I'm going to say I love you more, not because I think they'd forget, but because I do, and I want them to know that, and it feels so nice when someone tells you just because they want to. Doesn't it? You're smiling right now, I can feel it.
Last, but not least, I'm going to print this blog out and post it above my bed, so I can read it often, and keep these things in mind. I don't want to be one of those people who make a resolution and then two weeks later, it's kaput. I really want to do this, and so I'm going to make sure I don't forget.

Do you make resolutions? If you don't, then go ahead and make one at least. If you do, then, umm, well, way to go. Leave some of yours on here and share em with The D. May you have above all a safe new years. Be smart, be caring, be the ball. (don't ask)

8 Comments:

  • Hey D,

    I just entered your blog and TOTALLY loved it. I just read this post but I'll continue reading and commenting. Promisse.

    Happy New Year,
    MGirl

    By Anonymous Anonymous, at 12:33 PM  

  • Well MGirl, i'm TOTALLY glad you loved it. Ha, great word. Please come back and share with us. And hey, where's your new years resolution?? Unless it was to come back and comment on my blog, in which case, good one!

    By Blogger The D, at 2:01 PM  

  • "I'm going to say I love you more, not because I think they'd forget, but because I do, and I want them to know that, and it feels so nice when someone tells you just because they want to. Doesn't it? You're smiling right now, I can feel it."
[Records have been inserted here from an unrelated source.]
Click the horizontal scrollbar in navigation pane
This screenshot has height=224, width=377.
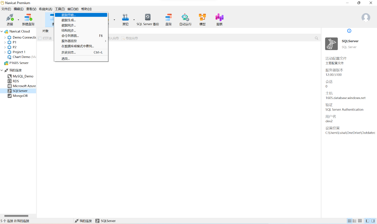click(16, 216)
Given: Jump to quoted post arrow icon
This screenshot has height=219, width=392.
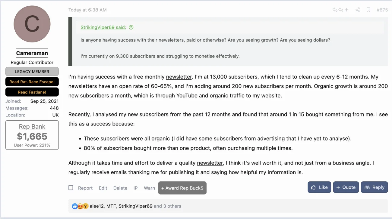Looking at the screenshot, I should click(x=131, y=27).
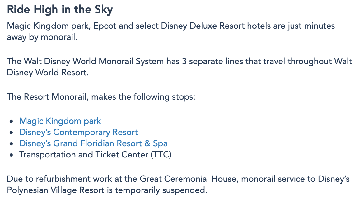Click the Great Ceremonial House text
This screenshot has width=364, height=206.
point(189,179)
    Actually I teared up a little, not too much I am in a public place. Everyone should hear that they are loved and you have no idea how much I wish I could hear you say it to me just so I could hear someone say it other than my parents. ANd because I knew that if YOU said it...you would mean it and not just say it because you felt obligated because I said it first. You know I have loved you for as long as I've known you. I've never kept that secret. I am truly proud that I know and love you in this moment though. You have a difficult list of resolutions here, but each one of them could make your life more enoyable and fullfilling if you let them. I wish you luck and happiness in all your endeavours this year.

    By Anonymous Anonymous, at 5:52 AM  

  • What a beautiful, heartfelt comment Amber. Thank you, that meant a lot. Thank you. I love you, and you always have been close to me and always have a special place with me of course. Don't go too far away even though you're so far now. :-)

    By Blogger The D, at 11:28 AM  

  • Good resolutions, keep us posted on how that goes for you. All of us are going to keep you accountable, maybe even test you ;) No, we won't do that - just kidding. But I'm glad you made those, though I'm not quite understanding the coat one...

    Can you elaborate please?

    HP (See, I'm signing my name. Even though it's elusive and very suspiciously like a computer company name)

    By Anonymous Anonymous, at 10:32 PM  

  • I PACK my pockets with snacks so that I don't have to buy them at the crazy prices that the theater charges, you know, 20 bucks for popcorn and such. So it's my way of sticking it to the man.

    By Blogger The D, at 10:34 PM  

  • A great blog about New Years resolutions! There's a lot of deep stuff in there and it's all so...scrumptralescent! Reading it gave me some thoughts on stuff I would like to work towards more.

    By Blogger Matt, at 7:24 PM  

  • I'm there with you on the snackage D. I recently took me a sausage taco into the theater because a "hotdog" (if you can call them that) woulda dropped me about $5. So screw them!

    Of course, concessions actually consists of 85% of the money movie theaters make but that is NO reason to charge $6 for nachos. I mean, I could get a 10 piece Chicken McNugget meal for less than that, for friggin' sake! Geez!

    As for a New Year's resolution - I typically don't do 'em... but you've inspired me to try this year. I'll let you know what I come up with, but it'll be on MY blog.

    Anyway, keep on keepin' on D. For what it's worth, I'm still reading.